Given passage
*****

WO2002044463A2 - Application of a fluorochemical solution to a finished fiber - Google Patents

Abstract

A method and apparatus for applying fluorochemical solution to a finished fiber to avoid housekeeping and fiber breakage problems normally encountered during the fiber manufacture process. The present invention uses preferably two finishing rolls to apply the fluorochemical solution to the finished fiber. The method and apparatus improve soil resistance, stain resistance, and water repellency of the finished fiber.

Description

TITLE

APPLICATION OF A FLUOROCHEMICAL SOLUTION TO A FINISHED

FIBER FIELD OF THE INVENTION The invention relates to an application of finish solution to yarn, and more particularly, to applying a fluorochemical solution to a fiber or yarn after the fiber manufacture or spinning process. The yarn can be twisted, heat set or treated with any other type of conventional fiber finishing treatment prior to applying the fluorochemical solution using a roller application .

BACKGROUND OF THE INVENTION Flooring a-rticles, such as carpets, that provide good soil resistance, stain resistance and water repellency are desired by designers and consumers. It is known to use fluorochemical solutions to improve the soil resistance, stain resistance and water repellant features of flooring articles made from yarn. However, conventional methods of applying fluorochemical solutions to the yarn have normally taken place during the process of manufacturing the fiber. For example, in one method of manufacturing a fiber, the fluorochemical finish or solution is applied to the polymer during fiber spinning: after the quench zone and prior to the feed-draw zone; or before winding the yarn. Applying the fluorochemical at these locations in the fiber manufacturing process created or compounded fiber breakage or housekeeping problems in the process. At the location between the quench zone and the feed- draw zone, fiber breakage occurs because of the finish deposits that accumulate on the spinning rolls. At the location prior to winding in the fiber manufacturing process, dripping of the finish solution occurs when the fluorochemical solution is added at this location leaving residue on the spinning process equipment creating a housekeeping problem. The equipment must be shut down for cleaning of the housekeeping problems and thus affects productivity. Because of these problems, the present methods of applying fluorochemicals in the fiber manufacturing process are undesirable. A method that avoids the housekeeping and fiber breakage problems described above is desirable. The following disclosures may be relevant to various aspects of the present invention and may be briefly summarized as follows:

JP62 62-85080 to Ochi et al. discloses the application of a fluorine-containing lubricant to short fibers or filaments, especially to undrawn fibers, of polyamide systems by well-known methods such as roller coating, dipping, sprinkling, and is ideally for use as the spinning lubricant when drawing.

*****

Material provided
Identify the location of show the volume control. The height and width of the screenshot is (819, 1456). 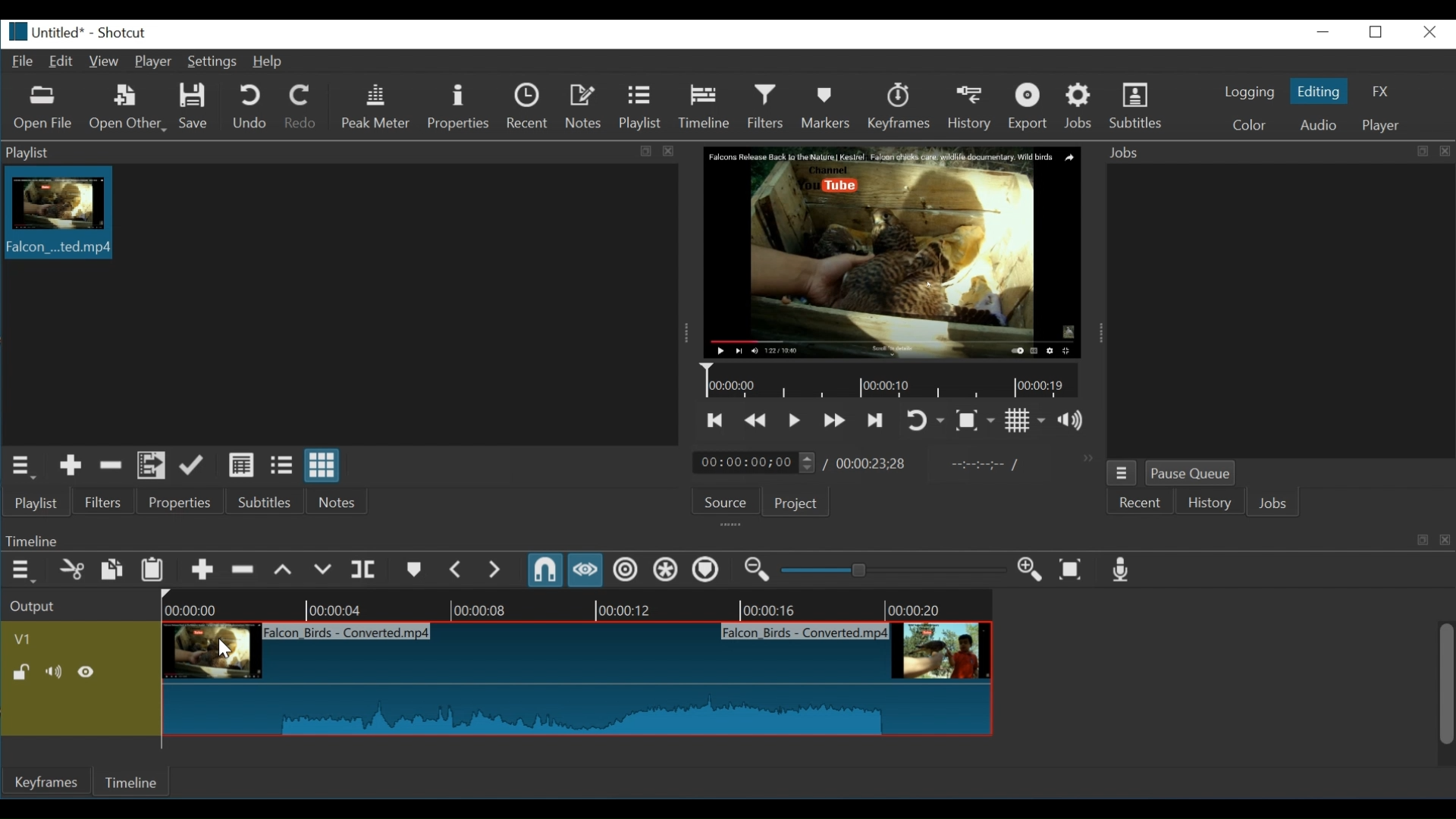
(1075, 420).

*****

Set tasks
**1)** In the patent page, rewrite the paragraph that begins "BACKGROUND OF THE INVENTION" as a short bulleted list that keeps its main facts.
**2)** According to the patent page, how many finishing rolls does the invention preferably use to apply the fluorochemical solution to the finished fiber?

Solution set
**1)**
- Designers and consumers want flooring articles, such as carpets, with good soil resistance, stain resistance and water repellency.
- Fluorochemical solutions are known to improve these features in flooring made from yarn.
- Conventionally, these solutions are applied during fiber manufacture. One example is during spinning, after the quench zone and before the feed-draw zone. Another is before the yarn is wound.
- Applying the solution between the quench zone and the feed-draw zone causes fiber breakage because finish deposits build up on the spinning rolls.
- Applying it before winding causes dripping. This leaves residue on the spinning equipment and creates a housekeeping problem.
- The equipment must be shut down for cleaning, which affects productivity.
- These problems make current methods undesirable, so a method that avoids them is wanted.
- Disclosures that may be relevant to the invention are summarized next.

**2)** Two finishing rolls.